The eating of the hamantash is, in every sense, too sweet. You’ve eaten one, you’ve eaten them all. The very shape of the thing is antihumanistic, mathematical, limited, bounded. There have got to be higher and more complex joys in God’s world.

Now a latke is different, more liberating to a scholar of the humanities. It has a free form, not definable by any geometrical preconception or even description. Like the flakes from heaven, or the leaves of the trees, no two latkes are exactly alike. They are in that sense, without end. Who would ever eat one latke and think he had performed an intelligent or fulfilling act? You eat them to the extent of your capacity. Whatever space God has given you, you occupy. It is a holy thought. It is a complicated synthesis of divine contraries — latkes are real, even greasy, and they are infinite. One stops eating them not because the spirit is ever satisfied, but because one might burst and pass over into a higher form of existence, latkes forever.

The remarkable thing about all this union of opposites, and its validation, is that there is no guilt in stuffing yourself with latkes — think of that! No guilt! — a unique experience in a specific culture.

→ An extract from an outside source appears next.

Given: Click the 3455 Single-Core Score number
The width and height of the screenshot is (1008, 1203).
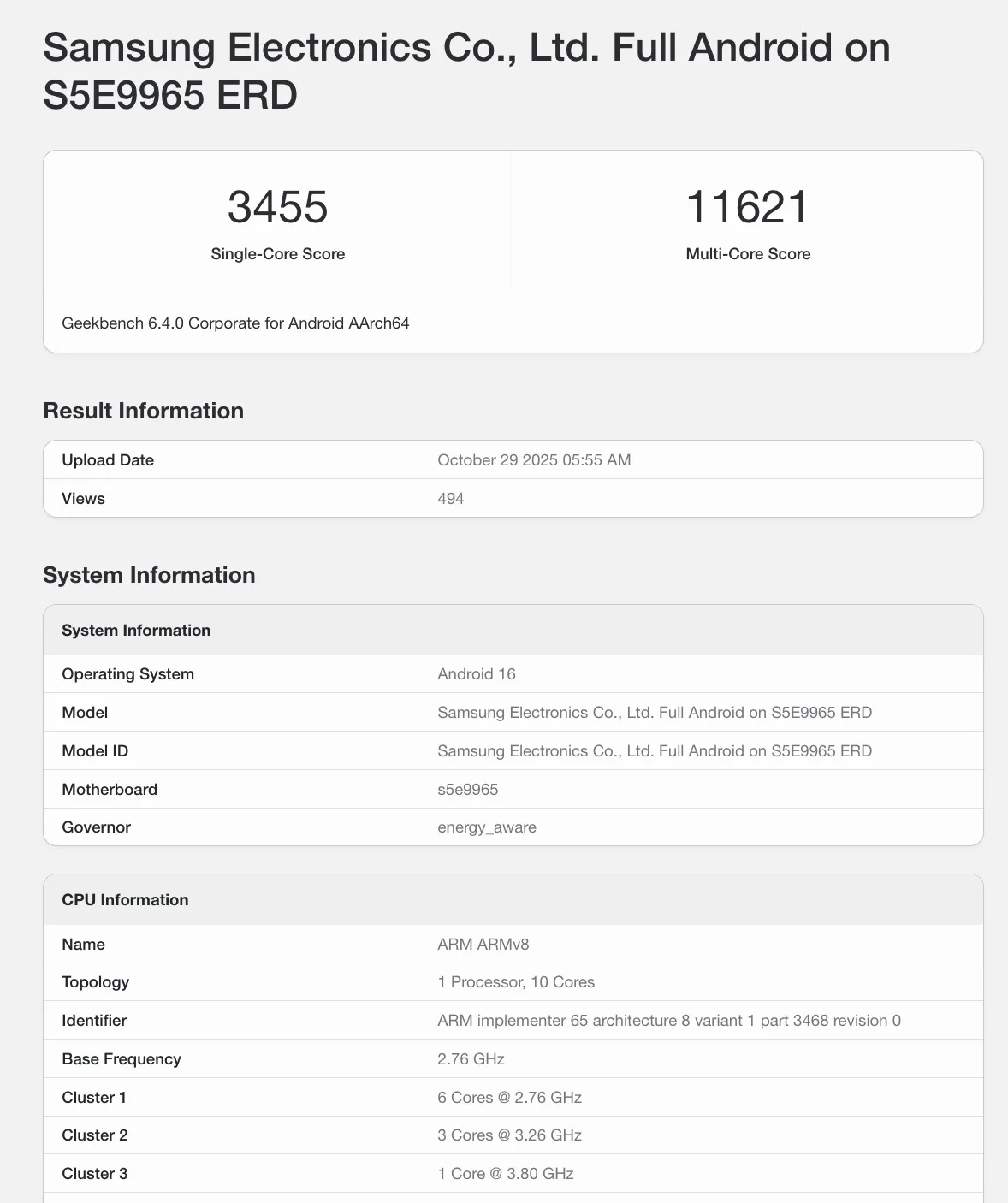Looking at the screenshot, I should coord(277,207).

Now that last point, of cultural specificity is, I think, not a small one. The form, and the correspondent function, of the latke are distinctly different from the hamantash, and this difference has a widely resonant significance. Matthew Arnold recognized that, when he said that the hamantash was Hellenic, while the latke, Hebraic. He did not, however, understand fully the consequences of this insight, and in his preference for Hellenism he absurdly missed the point by rejecting the latkes because they were not sweet and light. I really think my grandmother was quite right when she would say, whenever the subject came up, “Matthew Arnold — what does he know from latkes?”

That imaginative freedom of form in the latke was better understood, as one would expect, by someone like Shakespeare, when he said, “The lover, the lunatic, and the latke are of imagination all compact.”

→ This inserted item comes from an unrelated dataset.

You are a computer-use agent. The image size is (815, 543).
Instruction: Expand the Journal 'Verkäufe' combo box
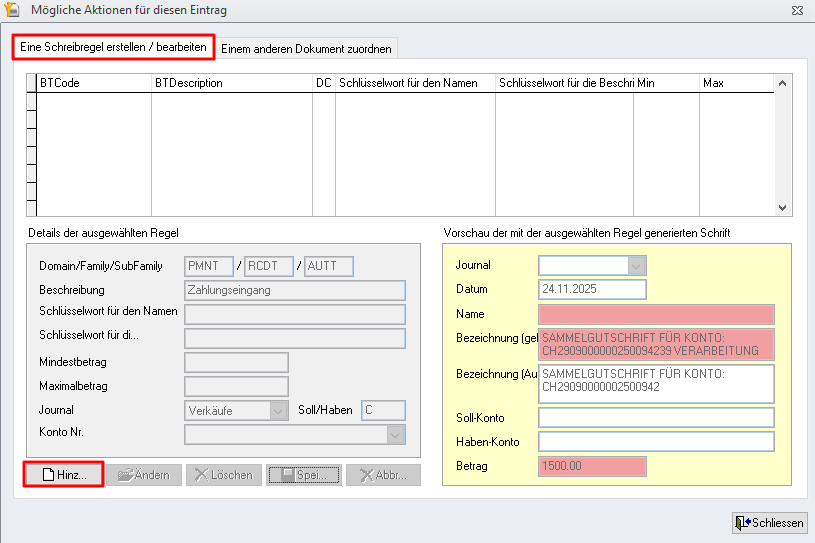pyautogui.click(x=277, y=410)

I don’t want to press this too far, but one should not dismiss lightly the importance of these alliterative linkages, since they have always been one sign of the ways in which the latke lends itself readily to poetic expression. Could you put “hamantash” in a poem? Only in grotesque parody, whereas we know how magnificently Swinburne succeeded in his “Lyric of the Latke,” in which, characteristically, he drives both the alliteration and the love to an extreme of shocking sensuality, as in that memorable line, “Lavish me with latkes, lingering lasciviously, labial, lingual, laryngeal; leave me not languishing for the lumpy lamellate latke I lust….”

And so on, for a total of twenty-six lines. He even finds, brilliantly, a rhyme for “latke,” which I forget at the moment.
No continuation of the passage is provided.